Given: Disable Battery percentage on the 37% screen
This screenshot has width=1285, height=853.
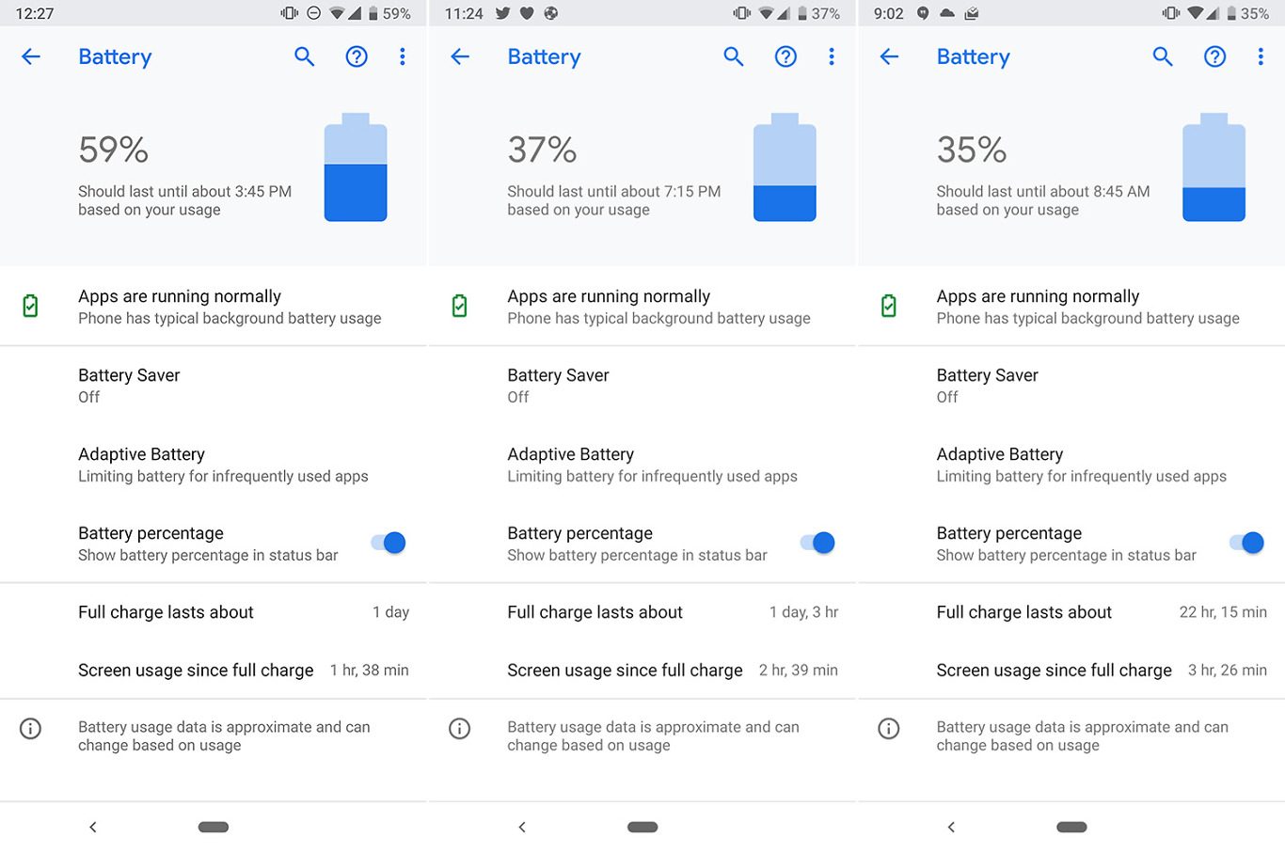Looking at the screenshot, I should coord(817,543).
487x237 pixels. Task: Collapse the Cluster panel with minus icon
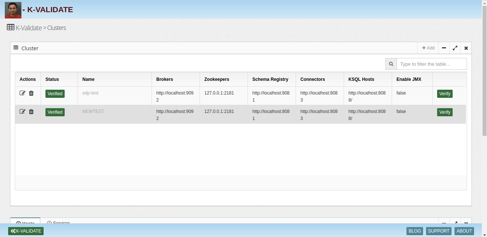coord(444,48)
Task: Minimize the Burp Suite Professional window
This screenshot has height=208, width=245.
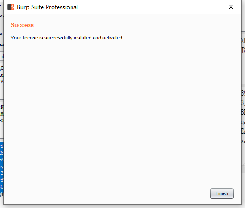Action: [190, 7]
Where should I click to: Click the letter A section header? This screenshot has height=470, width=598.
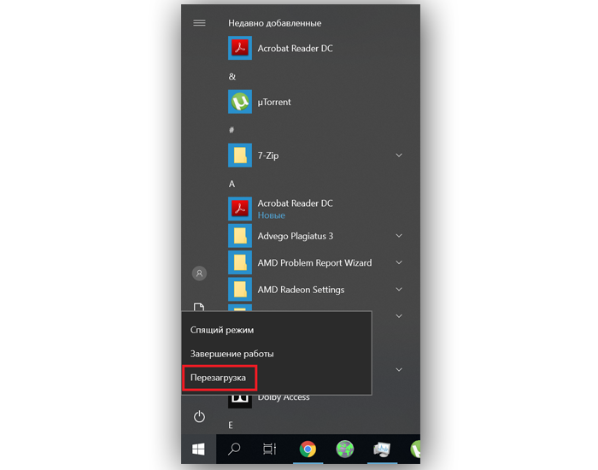point(232,184)
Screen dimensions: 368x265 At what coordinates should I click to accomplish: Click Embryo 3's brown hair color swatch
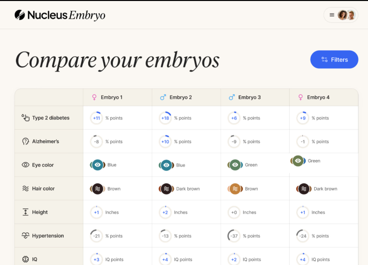pyautogui.click(x=235, y=189)
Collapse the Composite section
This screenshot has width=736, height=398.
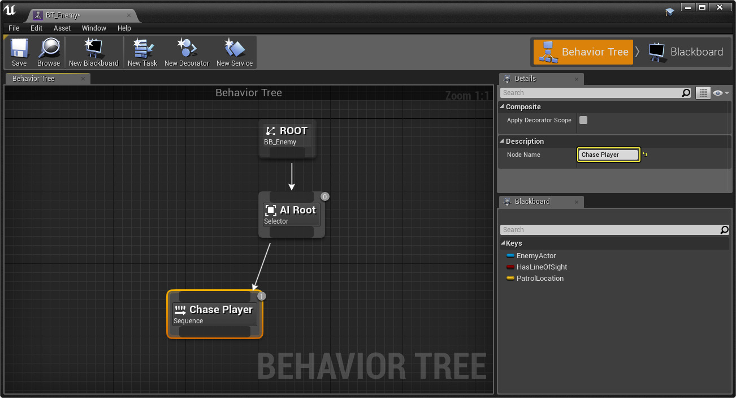[502, 107]
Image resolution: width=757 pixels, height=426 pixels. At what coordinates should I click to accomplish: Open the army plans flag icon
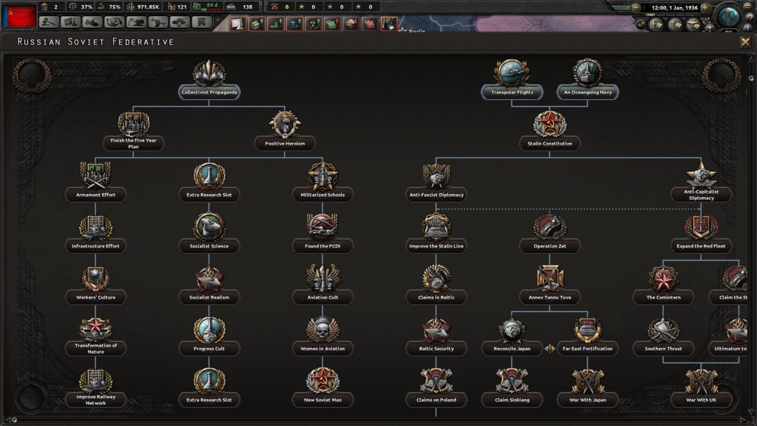tap(655, 25)
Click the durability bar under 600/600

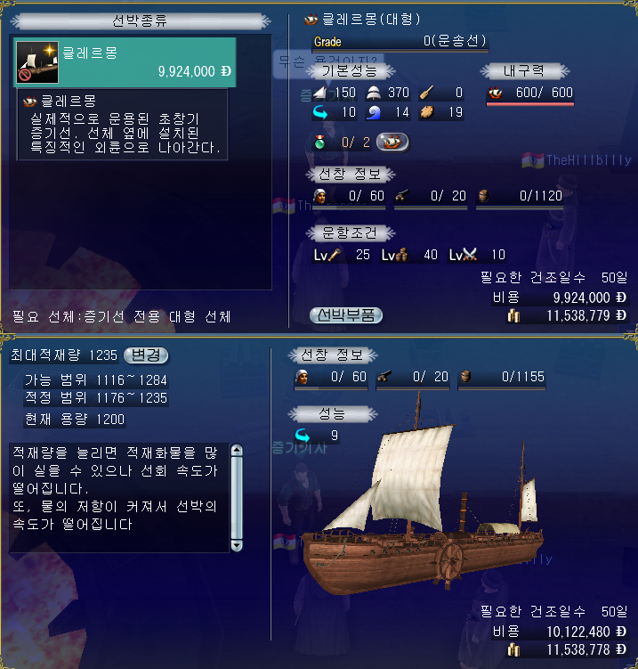pyautogui.click(x=530, y=103)
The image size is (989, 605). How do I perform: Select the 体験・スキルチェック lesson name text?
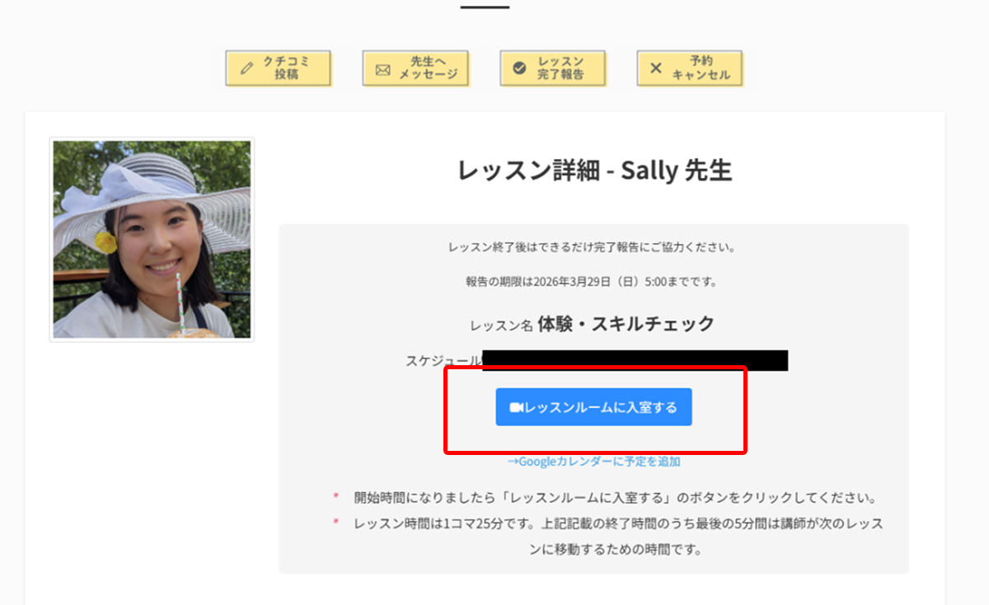tap(625, 324)
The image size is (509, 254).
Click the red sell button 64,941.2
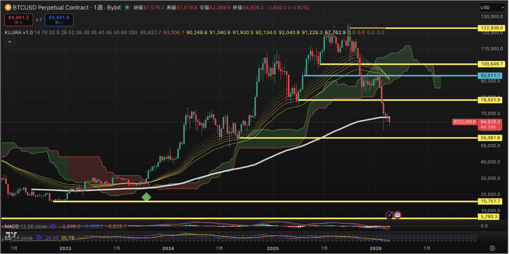[x=19, y=20]
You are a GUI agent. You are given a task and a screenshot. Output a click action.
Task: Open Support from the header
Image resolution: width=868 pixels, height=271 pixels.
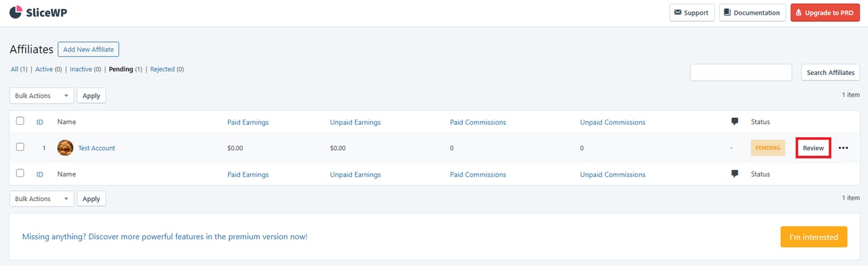pos(691,13)
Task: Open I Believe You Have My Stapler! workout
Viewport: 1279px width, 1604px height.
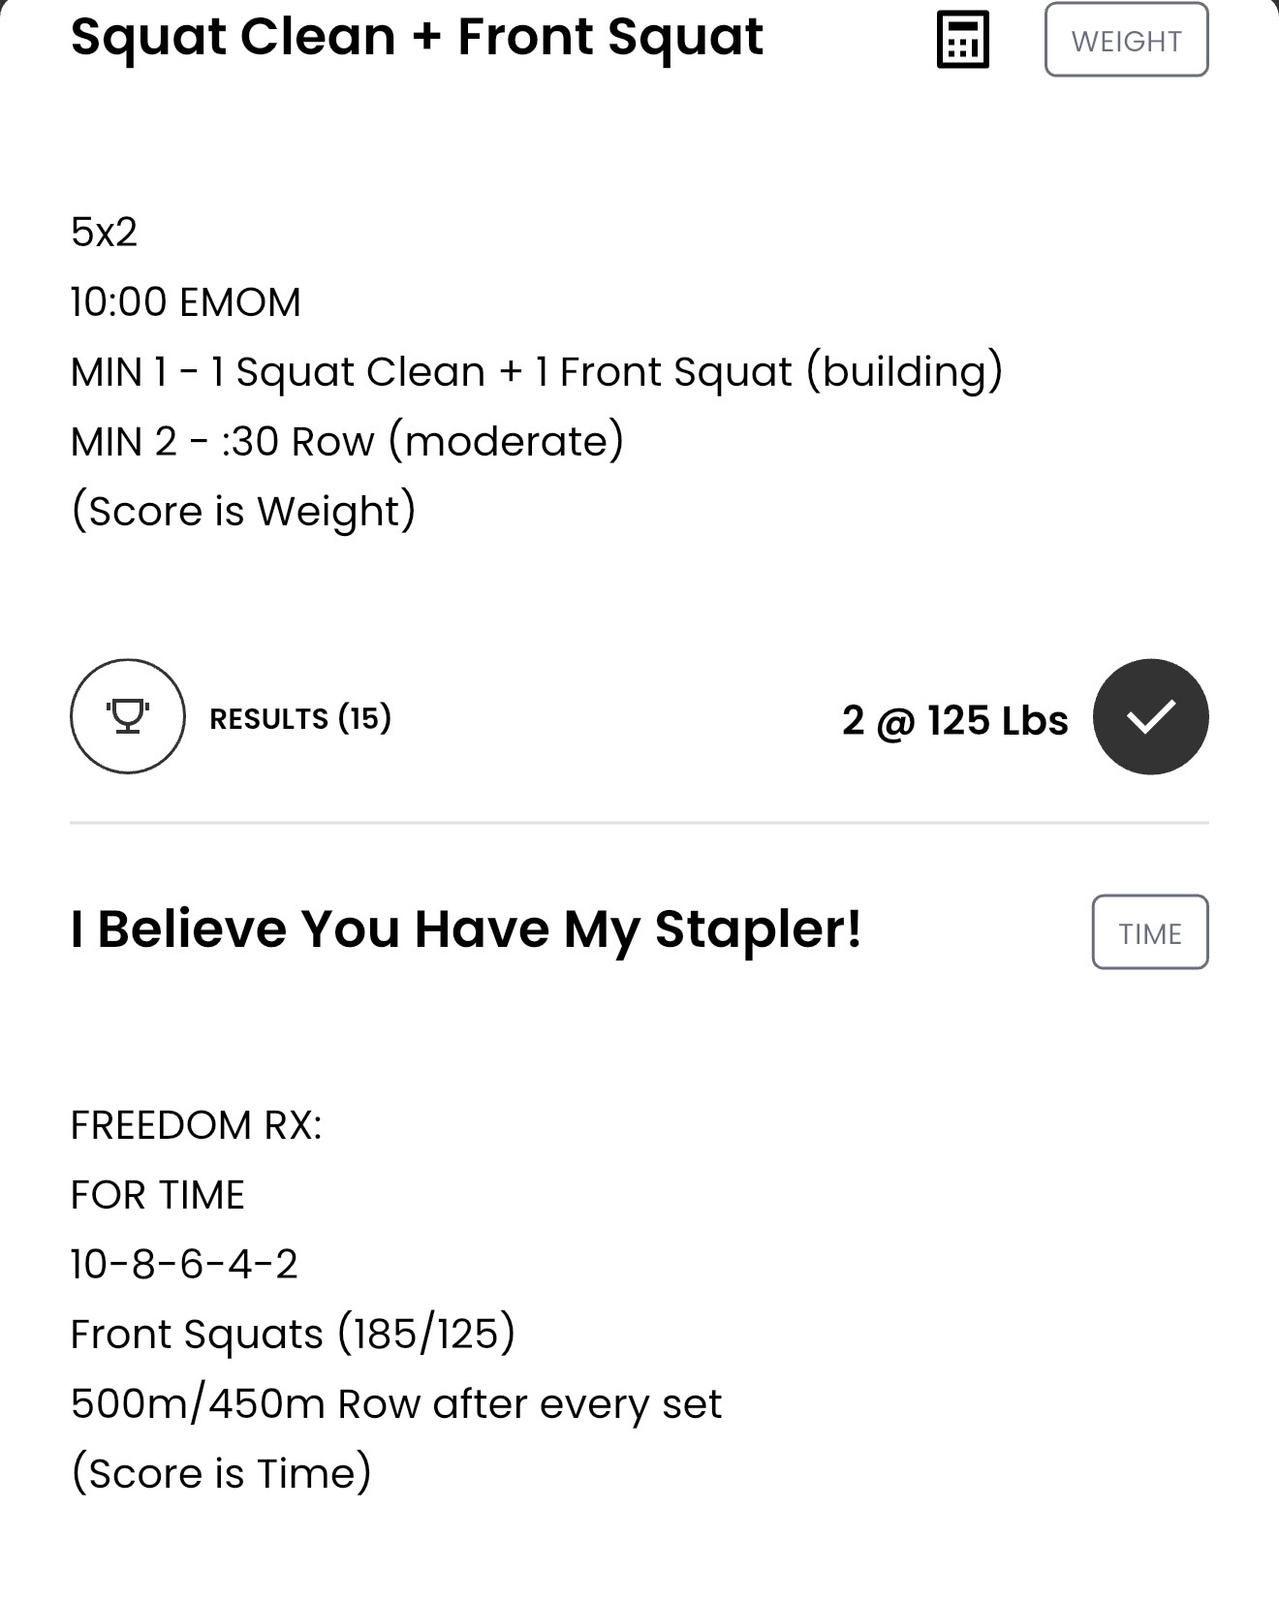Action: 466,929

——

- **Problem statement**
Pictures are to be left out; the answer must otherwise be exactly the lines from the one with "Click the durability bar under 600/600" through the final line of the entries above, both included.

- **Task answer**
Click the durability bar under 600/600

pyautogui.click(x=530, y=103)
The image size is (989, 605). How do I perform: Select the 体験・スキルチェック lesson name text?
tap(625, 324)
The image size is (509, 254).
Click the red sell button 64,941.2
[x=19, y=20]
You are a GUI agent. You are given a task and a screenshot. Output a click action.
Task: Open Support from the header
Image resolution: width=868 pixels, height=271 pixels.
pos(691,13)
Task: Open I Believe You Have My Stapler! workout
Viewport: 1279px width, 1604px height.
Action: 466,929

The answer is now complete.